My Country, Right or Far Right?: January 6th and the World It Created

Jan 6 riot
Photo by Jon Cherry/Getty Images
Tina Nguyen
January 5, 2022

“We patriots ought to be in that building,” Bill Dunphy, a preacher from Ohio who had just led a group in prayer, told me on January 6th, 2021, pointing at the Capitol rotunda. “That building belongs to us. That building belongs to We the People. They work for us. And here we are, barred to the point that we can’t even stand on, get on the property, within what, 120 yards?” 

I shivered, burrowing into my white parka. Between this preacher and the United States Congress were dozens of Capitol Police officers, several black S.U.V.s, and lots of metal fencing. I worked for Politico at the time and was credentialed to enter the building, so I was familiar with the intense security procedures, as befit a theater of government, which I explained to him. But Dunphy shook his head incredulously. “The bottom line is, there’s enough of us to decide to move on into that building. They don’t have enough security to stop us.” 

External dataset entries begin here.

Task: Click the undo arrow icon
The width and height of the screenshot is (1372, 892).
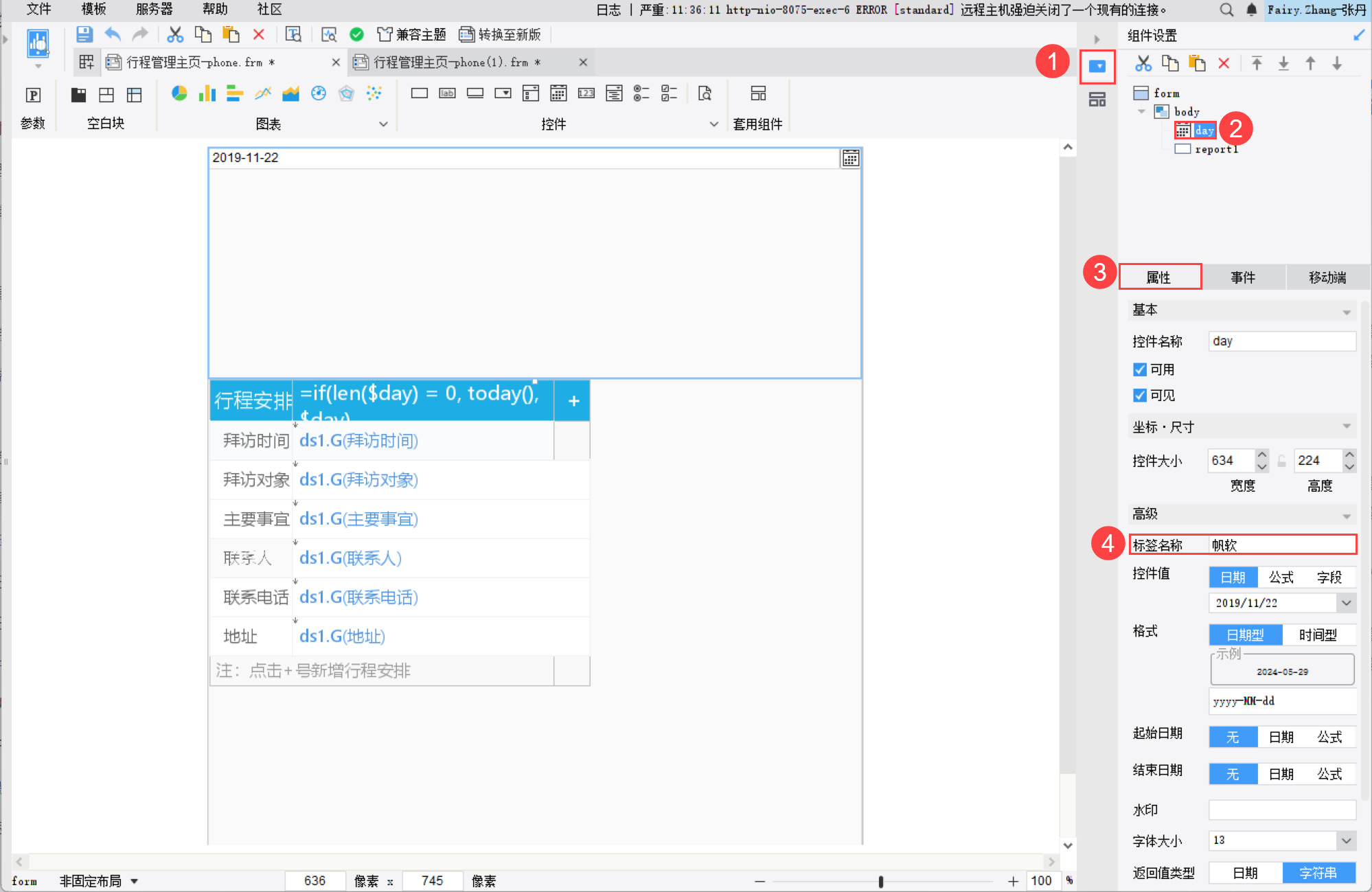Action: pos(113,34)
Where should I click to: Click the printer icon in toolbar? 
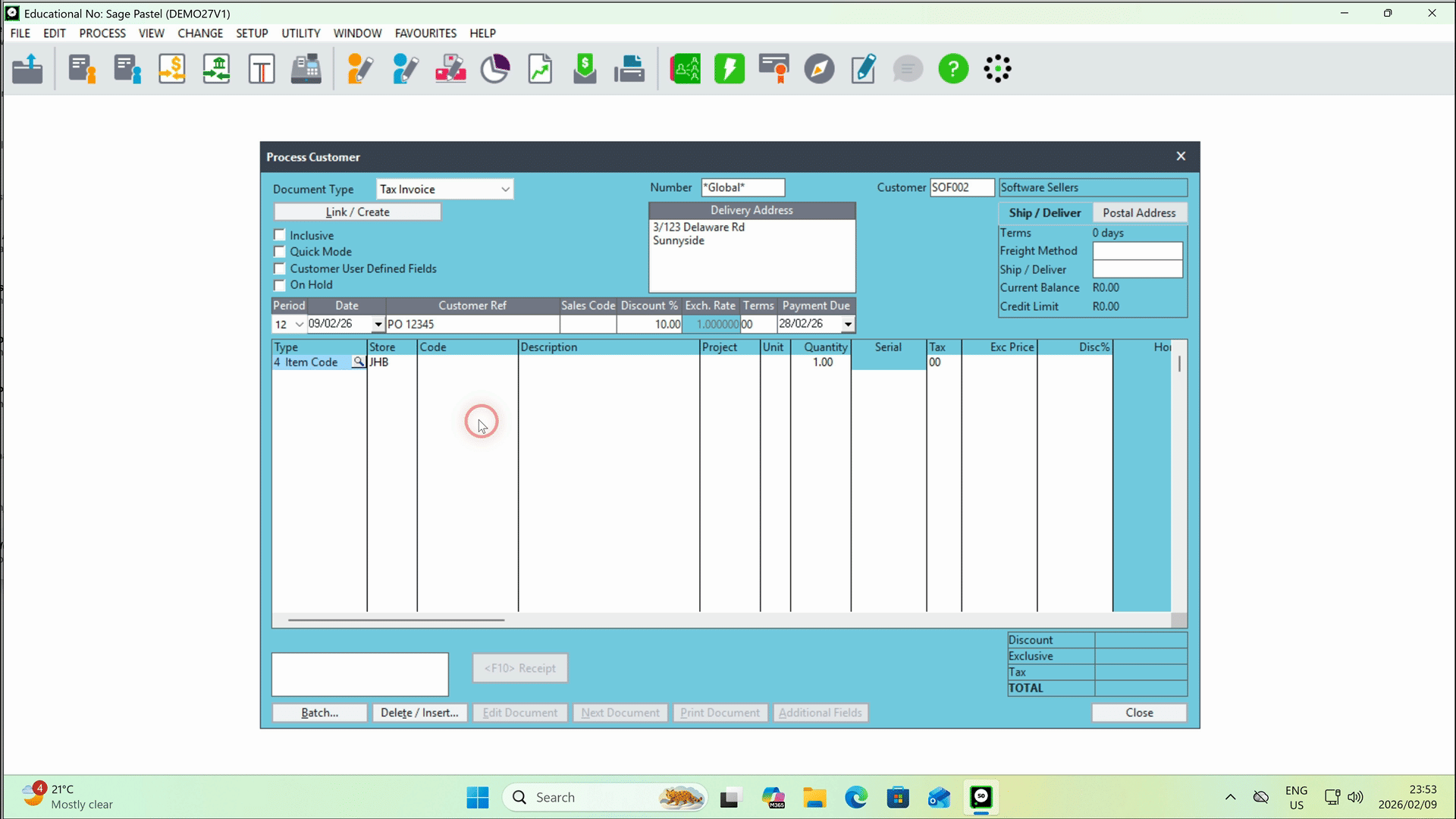click(629, 69)
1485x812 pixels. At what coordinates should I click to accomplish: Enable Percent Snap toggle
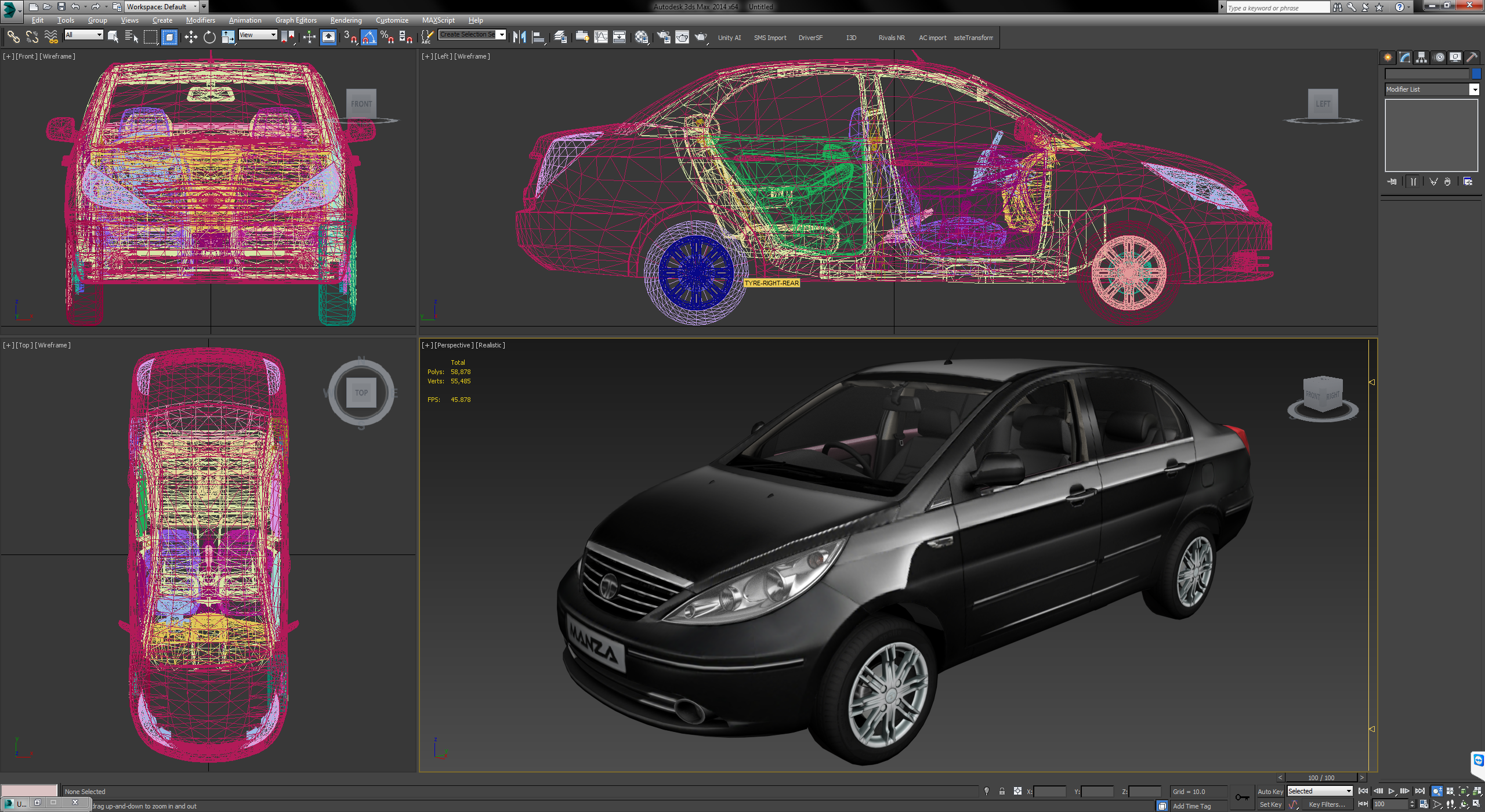pos(387,37)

That was a refrain that I’d continue to hear for the rest of that infamous day, and it wouldn’t have been unusual, given the horror that we all know eventually unfolded, save for one thing: I heard this at 9:56 AM, hours before someone first charged the gates into the Capitol at 12:53 PM. In fact, I’d been stationed at the Capitol for that entire morning, initially filing a story with my colleague, Daniel Lippman, about Trump supporters harassing lawmakers as they showed up for work. Our first draft had been sent to our editors roughly 25 minutes before the first gate was breached (and was, naturally, never published). Dunphy’s desire to storm the gates was shocking, but not surprising to me. As someone who covered the politics of the far right, I’d been hearing about this obsession over and over for some time. For years, actually, and certainly for the previous months.